Saturday, 15 February 2014

Embracing Joy

I have embarked on a major spring cleaning in my little apartment.  Even though I was passed over for other prospective tenants for the seniors' building I am on the wait list for, I am confident that my name will come up again sooner than later.  The timing in this instance was very inconvenient.  When I received an email about the availability of a unit it was for March 1 and it was already February 7 when I got notification.  It turns out that they tried to phone me using the incomplete contact information in our church directory (the building is owned by my church)  I subscribe to a voice mail service for low income people.  For only twenty-five dollars a year I have my own voice mailbox and one has only to call this service, key in my four digit number and Bob's Yer Uncle, which is one of my favourite little expressions.  It apparently hales from England during the late Victorian Era when the prime minister's nephew, (the prime-minister's name was Robert Something) was given a very plum position in Parliament, from whence sprang the saying for when everything happens so easily and quickly, "Bob's Your Uncle." 
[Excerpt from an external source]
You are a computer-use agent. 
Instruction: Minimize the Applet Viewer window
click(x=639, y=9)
     Somehow I had forgotten or neglected to include this information or the individual compiling the information had somehow left out my mailbox number.  It might have been intentional on my part because when I was included in the church directory a few years ago I was less than enchanted with a lot of the people there and even in the remote circumstance of anyone wanting to call me I still probably would not have welcomed them.  So omitting my mailbox number just might have been my own passive aggressive manoeuvre though who can know for certain?
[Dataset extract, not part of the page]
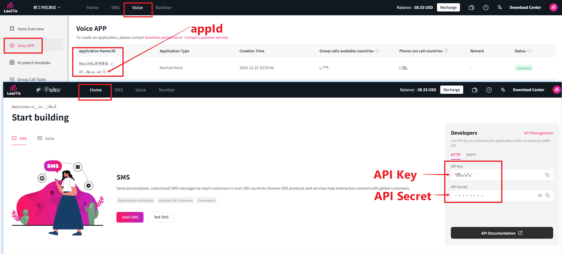
Task: Click the pencil icon to edit application name
Action: tap(112, 64)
     So, assuming that they will call me again, sooner or later about an apartment in this building, I want to be ready to move, so I am already getting my ducks together, going through my closet (all finished now) and after that, various cupboards and drawers and maybe even my library to see if I should cull it some more.  Three weeks notice was not enough to get ready to move.  I am preparing for my annual vacation to Mexico and I will be there for the entire month of March.  I am also going through a very busy and at times stressful period at work.  I really don't have time to get ready to move right now.
     As often happens while spring cleaning, I've come across some of my old journals.  I have been reading some of the entries from 1998 and 1997, sixteen and seventeen years ago.  I was not doing very well then and just seeing how much I was constantly repeating myself and going on and on about the same issues and people I was bothered about like a dog snapping at its fleas I don't really feel a lot in common with the person writing these rants.  I can honestly say that I have forgiven all those people who had troubled me and I hope they have found it in their hearts to forgive me.  I can also tell by the tone of my writing that I really wasn't emotionally well then.   Really, I no longer write a journal because I seem to have resolved a lot of the critical issues that made journal writing a necessary but ineffective way of coping.  I much prefer writing this blog instead.  I leave out personal and juicy details, not that they even exist these days, but I'm not complaining and I certainly don't miss them, but it just seems much better and more constructive to write things that I can share with the public, written in a way that will not come back to haunt me or bite me in the heiny.
     I think I'm going to save the journals.  Revisiting them from time to time is educational.  It helps me remember more accurately where I have been, how far I have come, and how much further I have still to go.  It is also a helpful way of recognizing patterns and to help me devise ways of breaking out of them before I become dangerously trapped.  It also fills me with a sense of hope and gratitude because I can see now that I am indeed in a much better place than before and my life is not the dead end that it appeared to be in those days.  In other ways it tells me also how much I haven't changed, that I am still the same person.  I have the same values.  I also had to accept and recognize that I was ill and needed treatment.  Journal writing was helpful up to a point but I kept going around in the same circle and after a while the exercise became counter-productive.  Four years of seeing a good therapist who provided me talk therapy without medications seemed to help break me out of these patterns and vicious circles.
     On top of everything else, I feel a lot happier now.  I mentioned to a friend the other day that a major factor in my recovery from PTSD was recognizing and accepting that I am fundamentally a joyful and happy person. Every since embracing this it all seems to be better, much better.  And it is much easier now to laugh, especially at myself.